Thinking about all of this, I started pointing out the endpapers in Bill Martin Jr. and Eric Carle’s Brown Bear, Brown Bear What Do You See? and invited children to talk about them. At first I simply heard them say that they saw "lots of colors" as they took in Carle’s bright horizontal bars of color, and I connected this observation to the book’s focus on naming and showing colors to the reader. Then one day, when I slowed down enough to let a child expand upon this observation, I heard,
"That’s the order of the colors of the animals in the book."
The other children nodded, but I just sat there dumbly staring at the endpapers. Here was a book I’d read at home and at work hundreds (thousands?) of times, and yet I’d never noticed this. I’d seen that the endpapers utilized Carle’s palette, but I’d never recognized that they were a graphic table of contents.
"You’re absolutely right," I responded when I recovered, and I rededicated myself to slowing down and letting storytime become discussion time. I realized that there was a lot I wasn’t seeing, and that I needed to give children the time and space to share and explore all that they could see. Not only did this enrich their own group reading experiences, it allowed me to see and appreciate picture books in ways I couldn’t have achieved on my own.
For example, once I read Leo Lionni’s Frederick to a second grade class. I love this book about a field mouse with the heart of a poet, and I thought I knew it inside out until a child showed me all I had missed and allowed me to get to know Frederick, and myself, a little better.
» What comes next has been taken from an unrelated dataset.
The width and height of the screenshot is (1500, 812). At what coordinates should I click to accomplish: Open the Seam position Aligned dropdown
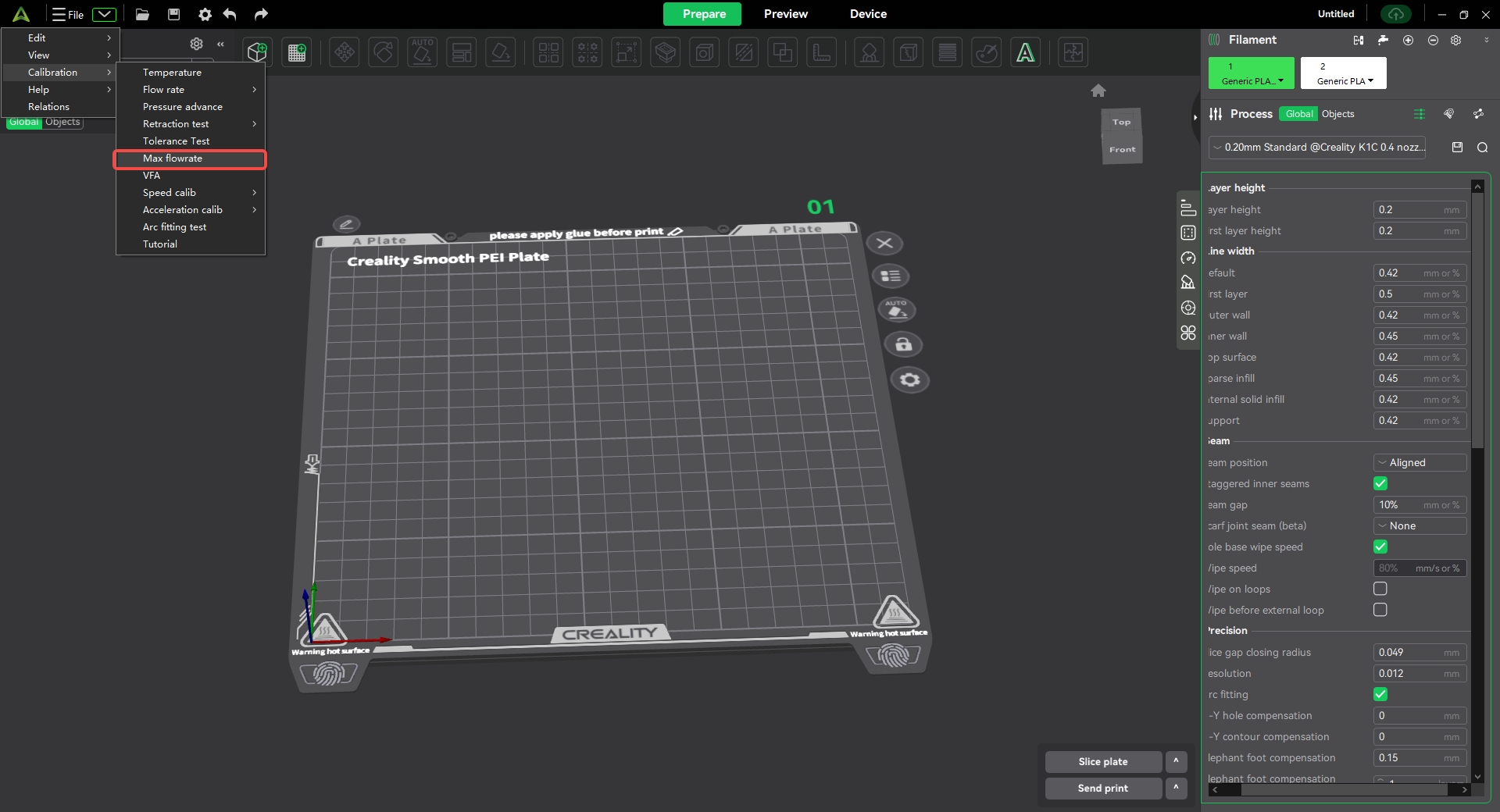tap(1420, 463)
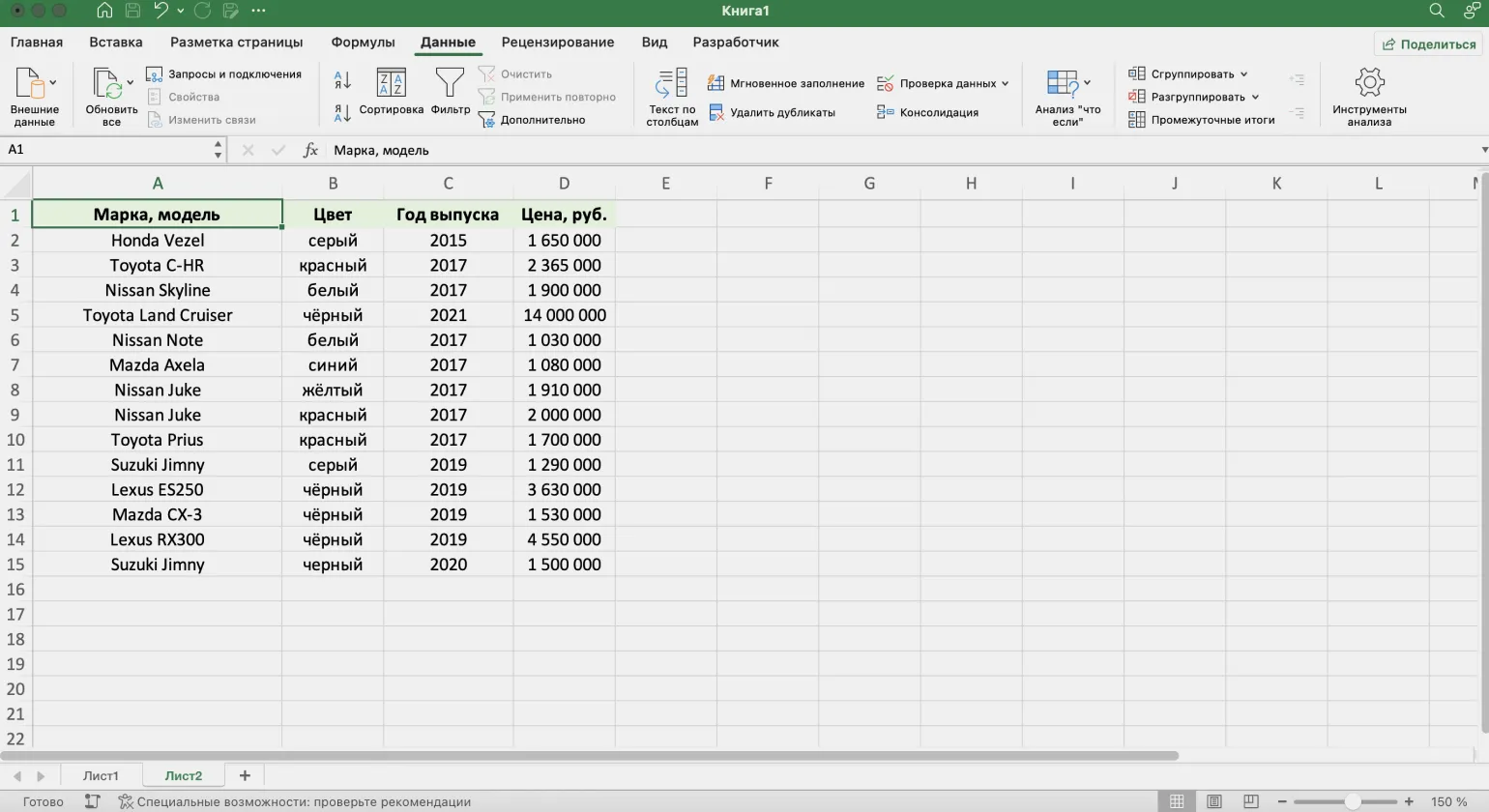Click the Text to Columns icon
1489x812 pixels.
coord(672,85)
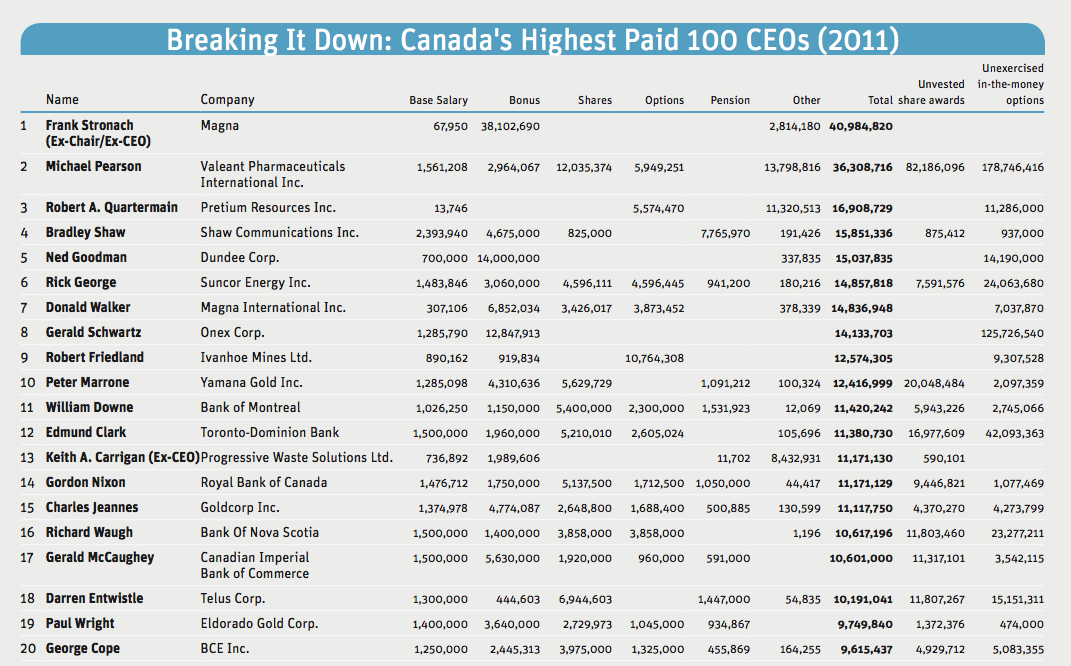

On the fifth doublespread, Frederick announces that while the other field mice are busily gathering nuts for the winter, he is "&collecting colors, for winter is gray." The bottom of the page is dappled with small, colorful flowers, but the picture is dominated by the wintertime gray that Frederick anticipates with the changing seasons: large gray stones stretch across the pages, and Frederick sits on the wall they form with his back to the reader and to the flowers, while the field mice form a chain across the rest of the wall, hoisting nuts to one another.
I asked the class to talk about how words and pictures work together in this page opening, and I thought that they, like groups before them, would mention how the compositions focus on the gray stone wall and the gray mouse bodies anticipates the grayness of winter and therefore visually echoes Frederick’s words. And then I heard,
"Frederick is looking at the flowers to gather all those colors."
Hmmm. I quickly assessed how to proceed. Frederick’s back is quite clearly to the flowers at the bottom of the page. I thought that the child must have misunderstood the picture. Maybe he thought the rounded ears on top of Frederick’s head were eyes? Or maybe he had identified a different mouse as Frederick?
"Do you mean that this mouse Frederick is looking at these flowers?" I asked pointing to each.
The boy gazed at me with patient pity. "No. Frederick has his back to us and to those flowers, but he is gazing out at the meadow beyond the wall. That’s where all the flowers he sees are, I bet. We can’t see them, and the other mice can’t see them, but Frederick can."
I exhaled. Of course. The first line of text on this page reads, "And when they saw Frederick sitting there, staring at the meadow&". I’d never realized this. I was such a blasted field mouse, diligently working away, while this child was Frederick incarnate allowing me and his classmates to see flowers and colors beyond the stone walls of our imaginative landscapes.